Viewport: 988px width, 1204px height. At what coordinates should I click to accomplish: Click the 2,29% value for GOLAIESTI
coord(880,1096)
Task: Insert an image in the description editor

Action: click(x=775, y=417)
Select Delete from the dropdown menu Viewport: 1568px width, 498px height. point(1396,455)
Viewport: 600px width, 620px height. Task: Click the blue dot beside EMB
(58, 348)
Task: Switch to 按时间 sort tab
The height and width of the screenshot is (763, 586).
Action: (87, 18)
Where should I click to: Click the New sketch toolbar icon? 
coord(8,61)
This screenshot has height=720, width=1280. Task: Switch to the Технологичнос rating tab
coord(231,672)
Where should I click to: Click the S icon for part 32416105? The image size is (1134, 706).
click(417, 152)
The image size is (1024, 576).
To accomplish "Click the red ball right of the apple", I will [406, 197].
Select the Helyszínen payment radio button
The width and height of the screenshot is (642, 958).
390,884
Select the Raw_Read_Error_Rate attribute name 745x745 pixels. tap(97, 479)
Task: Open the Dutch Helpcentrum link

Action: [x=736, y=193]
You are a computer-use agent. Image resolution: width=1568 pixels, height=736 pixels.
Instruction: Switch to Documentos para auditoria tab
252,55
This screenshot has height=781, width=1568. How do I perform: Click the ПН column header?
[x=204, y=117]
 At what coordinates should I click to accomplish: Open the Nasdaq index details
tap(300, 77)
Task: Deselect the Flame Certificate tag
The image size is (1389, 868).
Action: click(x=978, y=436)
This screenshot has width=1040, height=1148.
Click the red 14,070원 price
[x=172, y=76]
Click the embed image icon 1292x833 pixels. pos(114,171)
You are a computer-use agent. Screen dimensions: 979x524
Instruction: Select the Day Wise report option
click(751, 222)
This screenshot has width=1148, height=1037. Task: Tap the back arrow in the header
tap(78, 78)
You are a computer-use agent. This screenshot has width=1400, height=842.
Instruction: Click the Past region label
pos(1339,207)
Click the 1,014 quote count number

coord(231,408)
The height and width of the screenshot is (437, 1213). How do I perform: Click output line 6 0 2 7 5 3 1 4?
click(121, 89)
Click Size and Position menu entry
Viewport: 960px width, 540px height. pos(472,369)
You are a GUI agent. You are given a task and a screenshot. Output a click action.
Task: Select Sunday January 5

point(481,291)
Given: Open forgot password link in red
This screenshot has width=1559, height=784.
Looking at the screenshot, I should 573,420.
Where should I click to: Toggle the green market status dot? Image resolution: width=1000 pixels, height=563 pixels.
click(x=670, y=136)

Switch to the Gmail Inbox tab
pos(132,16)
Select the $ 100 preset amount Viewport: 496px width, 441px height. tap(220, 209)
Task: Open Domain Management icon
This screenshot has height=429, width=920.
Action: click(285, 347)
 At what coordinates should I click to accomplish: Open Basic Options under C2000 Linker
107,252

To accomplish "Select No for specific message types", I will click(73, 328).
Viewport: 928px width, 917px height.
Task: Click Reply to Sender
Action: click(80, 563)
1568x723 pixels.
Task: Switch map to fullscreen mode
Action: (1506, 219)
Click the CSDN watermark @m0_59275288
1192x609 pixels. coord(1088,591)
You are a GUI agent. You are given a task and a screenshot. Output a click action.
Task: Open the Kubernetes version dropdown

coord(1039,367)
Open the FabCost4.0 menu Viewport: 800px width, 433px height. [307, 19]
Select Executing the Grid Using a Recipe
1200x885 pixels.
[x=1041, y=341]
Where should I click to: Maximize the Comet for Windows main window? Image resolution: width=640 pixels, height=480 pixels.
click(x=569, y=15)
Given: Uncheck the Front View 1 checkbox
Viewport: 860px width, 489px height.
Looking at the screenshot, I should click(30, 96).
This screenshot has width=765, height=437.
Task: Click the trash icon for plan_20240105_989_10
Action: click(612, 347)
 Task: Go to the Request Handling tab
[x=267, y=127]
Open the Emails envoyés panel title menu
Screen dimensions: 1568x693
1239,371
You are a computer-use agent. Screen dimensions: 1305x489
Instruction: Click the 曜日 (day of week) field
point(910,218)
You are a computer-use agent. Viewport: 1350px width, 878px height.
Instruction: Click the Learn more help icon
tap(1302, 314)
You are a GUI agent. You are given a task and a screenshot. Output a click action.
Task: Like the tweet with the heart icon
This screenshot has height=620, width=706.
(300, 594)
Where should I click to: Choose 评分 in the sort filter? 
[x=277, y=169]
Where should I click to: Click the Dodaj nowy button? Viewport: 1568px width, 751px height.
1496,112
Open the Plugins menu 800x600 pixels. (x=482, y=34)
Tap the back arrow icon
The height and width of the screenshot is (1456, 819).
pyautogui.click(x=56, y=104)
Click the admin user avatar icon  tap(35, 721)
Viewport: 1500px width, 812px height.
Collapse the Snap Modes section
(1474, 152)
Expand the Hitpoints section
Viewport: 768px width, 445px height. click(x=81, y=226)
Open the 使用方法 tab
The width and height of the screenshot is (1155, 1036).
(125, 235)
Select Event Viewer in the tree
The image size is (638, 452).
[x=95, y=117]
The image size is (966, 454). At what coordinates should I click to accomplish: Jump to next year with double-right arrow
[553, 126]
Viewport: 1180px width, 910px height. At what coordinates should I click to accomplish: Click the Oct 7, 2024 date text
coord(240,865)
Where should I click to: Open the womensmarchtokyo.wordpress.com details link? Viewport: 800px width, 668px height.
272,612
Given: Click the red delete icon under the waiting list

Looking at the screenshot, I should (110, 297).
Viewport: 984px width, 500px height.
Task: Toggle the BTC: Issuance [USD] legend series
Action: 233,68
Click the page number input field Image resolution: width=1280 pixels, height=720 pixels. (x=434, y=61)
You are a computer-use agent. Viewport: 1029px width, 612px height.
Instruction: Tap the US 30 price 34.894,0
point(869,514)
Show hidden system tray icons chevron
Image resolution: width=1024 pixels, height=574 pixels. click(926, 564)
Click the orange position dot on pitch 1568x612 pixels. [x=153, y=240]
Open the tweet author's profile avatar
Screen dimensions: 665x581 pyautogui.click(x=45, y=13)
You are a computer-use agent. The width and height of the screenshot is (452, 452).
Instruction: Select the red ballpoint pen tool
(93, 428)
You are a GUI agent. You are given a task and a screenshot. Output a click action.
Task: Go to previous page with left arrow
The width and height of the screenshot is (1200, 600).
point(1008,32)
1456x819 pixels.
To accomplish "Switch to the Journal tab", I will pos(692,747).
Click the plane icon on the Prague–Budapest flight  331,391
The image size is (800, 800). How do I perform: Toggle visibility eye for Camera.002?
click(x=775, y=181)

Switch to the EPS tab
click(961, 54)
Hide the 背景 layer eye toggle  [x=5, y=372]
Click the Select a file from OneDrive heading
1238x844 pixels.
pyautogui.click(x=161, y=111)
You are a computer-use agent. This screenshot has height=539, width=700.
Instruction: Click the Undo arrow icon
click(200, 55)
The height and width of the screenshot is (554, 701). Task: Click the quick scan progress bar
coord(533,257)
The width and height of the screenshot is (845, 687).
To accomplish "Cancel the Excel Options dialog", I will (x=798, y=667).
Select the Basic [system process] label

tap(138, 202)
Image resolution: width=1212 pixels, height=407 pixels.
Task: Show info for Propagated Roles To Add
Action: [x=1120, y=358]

Exercise directions — After reading the material above, repeat all of it exactly.

Written answer —
Viewport: 988px width, 1204px height. At what coordinates should I click to accomplish: Click the 2,29% value for GOLAIESTI
coord(880,1096)
Task: Insert an image in the description editor

Action: click(x=775, y=417)
Select Delete from the dropdown menu Viewport: 1568px width, 498px height. point(1396,455)
Viewport: 600px width, 620px height. Task: Click the blue dot beside EMB
(58, 348)
Task: Switch to 按时间 sort tab
The height and width of the screenshot is (763, 586).
Action: (87, 18)
Where should I click to: Click the New sketch toolbar icon? 
coord(8,61)
This screenshot has height=720, width=1280. Task: Switch to the Технологичнос rating tab
coord(231,672)
Where should I click to: Click the S icon for part 32416105? The image size is (1134, 706).
click(417, 152)
The image size is (1024, 576).
To accomplish "Click the red ball right of the apple", I will [406, 197].
Select the Helyszínen payment radio button
The width and height of the screenshot is (642, 958).
390,884
Select the Raw_Read_Error_Rate attribute name 745x745 pixels. tap(97, 479)
Task: Open the Dutch Helpcentrum link

Action: [x=736, y=193]
You are a computer-use agent. Image resolution: width=1568 pixels, height=736 pixels.
Instruction: Switch to Documentos para auditoria tab
252,55
This screenshot has height=781, width=1568. How do I perform: Click the ПН column header?
[x=204, y=117]
 At what coordinates should I click to accomplish: Open the Nasdaq index details
tap(300, 77)
Task: Deselect the Flame Certificate tag
The image size is (1389, 868).
Action: click(x=978, y=436)
This screenshot has width=1040, height=1148.
Click the red 14,070원 price
[x=172, y=76]
Click the embed image icon 1292x833 pixels. pos(114,171)
You are a computer-use agent. Screen dimensions: 979x524
Instruction: Select the Day Wise report option
click(751, 222)
This screenshot has width=1148, height=1037. Task: Tap the back arrow in the header
tap(78, 78)
You are a computer-use agent. This screenshot has width=1400, height=842.
Instruction: Click the Past region label
pos(1339,207)
Click the 1,014 quote count number

coord(231,408)
The height and width of the screenshot is (437, 1213). How do I perform: Click output line 6 0 2 7 5 3 1 4?
click(121, 89)
Click Size and Position menu entry
Viewport: 960px width, 540px height. pos(472,369)
You are a GUI agent. You are given a task and a screenshot. Output a click action.
Task: Select Sunday January 5

point(481,291)
Given: Open forgot password link in red
This screenshot has width=1559, height=784.
Looking at the screenshot, I should 573,420.
Where should I click to: Toggle the green market status dot? Image resolution: width=1000 pixels, height=563 pixels.
click(x=670, y=136)

Switch to the Gmail Inbox tab
pos(132,16)
Select the $ 100 preset amount Viewport: 496px width, 441px height. tap(220, 209)
Task: Open Domain Management icon
This screenshot has height=429, width=920.
Action: click(285, 347)
 At what coordinates should I click to accomplish: Open Basic Options under C2000 Linker
107,252

To accomplish "Select No for specific message types", I will click(73, 328).
Viewport: 928px width, 917px height.
Task: Click Reply to Sender
Action: click(80, 563)
1568x723 pixels.
Task: Switch map to fullscreen mode
Action: (1506, 219)
Click the CSDN watermark @m0_59275288
1192x609 pixels. coord(1088,591)
You are a GUI agent. You are given a task and a screenshot. Output a click action.
Task: Open the Kubernetes version dropdown

coord(1039,367)
Open the FabCost4.0 menu Viewport: 800px width, 433px height. [307, 19]
Select Executing the Grid Using a Recipe
1200x885 pixels.
[x=1041, y=341]
Where should I click to: Maximize the Comet for Windows main window? Image resolution: width=640 pixels, height=480 pixels.
click(x=569, y=15)
Given: Uncheck the Front View 1 checkbox
Viewport: 860px width, 489px height.
Looking at the screenshot, I should click(30, 96).
This screenshot has width=765, height=437.
Task: Click the trash icon for plan_20240105_989_10
Action: click(612, 347)
 Task: Go to the Request Handling tab
[x=267, y=127]
Open the Emails envoyés panel title menu
Screen dimensions: 1568x693
1239,371
You are a computer-use agent. Screen dimensions: 1305x489
Instruction: Click the 曜日 (day of week) field
point(910,218)
You are a computer-use agent. Viewport: 1350px width, 878px height.
Instruction: Click the Learn more help icon
tap(1302, 314)
You are a GUI agent. You are given a task and a screenshot. Output a click action.
Task: Like the tweet with the heart icon
This screenshot has height=620, width=706.
(300, 594)
Where should I click to: Choose 评分 in the sort filter? 
[x=277, y=169]
Where should I click to: Click the Dodaj nowy button? Viewport: 1568px width, 751px height.
1496,112
Open the Plugins menu 800x600 pixels. (x=482, y=34)
Tap the back arrow icon
The height and width of the screenshot is (1456, 819).
pyautogui.click(x=56, y=104)
Click the admin user avatar icon  tap(35, 721)
Viewport: 1500px width, 812px height.
Collapse the Snap Modes section
(1474, 152)
Expand the Hitpoints section
Viewport: 768px width, 445px height. click(x=81, y=226)
Open the 使用方法 tab
The width and height of the screenshot is (1155, 1036).
(125, 235)
Select Event Viewer in the tree
The image size is (638, 452).
[x=95, y=117]
The image size is (966, 454). At what coordinates should I click to accomplish: Jump to next year with double-right arrow
[553, 126]
Viewport: 1180px width, 910px height. At what coordinates should I click to accomplish: Click the Oct 7, 2024 date text
coord(240,865)
Where should I click to: Open the womensmarchtokyo.wordpress.com details link? Viewport: 800px width, 668px height.
272,612
Given: Click the red delete icon under the waiting list

Looking at the screenshot, I should (110, 297).
Viewport: 984px width, 500px height.
Task: Toggle the BTC: Issuance [USD] legend series
Action: 233,68
Click the page number input field Image resolution: width=1280 pixels, height=720 pixels. (x=434, y=61)
You are a computer-use agent. Viewport: 1029px width, 612px height.
Instruction: Tap the US 30 price 34.894,0
point(869,514)
Show hidden system tray icons chevron
Image resolution: width=1024 pixels, height=574 pixels. click(926, 564)
Click the orange position dot on pitch 1568x612 pixels. [x=153, y=240]
Open the tweet author's profile avatar
Screen dimensions: 665x581 pyautogui.click(x=45, y=13)
You are a computer-use agent. The width and height of the screenshot is (452, 452).
Instruction: Select the red ballpoint pen tool
(93, 428)
You are a GUI agent. You are given a task and a screenshot. Output a click action.
Task: Go to previous page with left arrow
The width and height of the screenshot is (1200, 600).
point(1008,32)
1456x819 pixels.
To accomplish "Switch to the Journal tab", I will pos(692,747).
Click the plane icon on the Prague–Budapest flight  331,391
The image size is (800, 800). How do I perform: Toggle visibility eye for Camera.002?
click(x=775, y=181)

Switch to the EPS tab
click(961, 54)
Hide the 背景 layer eye toggle  [x=5, y=372]
Click the Select a file from OneDrive heading
1238x844 pixels.
pyautogui.click(x=161, y=111)
You are a computer-use agent. This screenshot has height=539, width=700.
Instruction: Click the Undo arrow icon
click(200, 55)
The height and width of the screenshot is (554, 701). Task: Click the quick scan progress bar
coord(533,257)
The width and height of the screenshot is (845, 687).
To accomplish "Cancel the Excel Options dialog", I will (x=798, y=667).
Select the Basic [system process] label

tap(138, 202)
Image resolution: width=1212 pixels, height=407 pixels.
Task: Show info for Propagated Roles To Add
Action: [x=1120, y=358]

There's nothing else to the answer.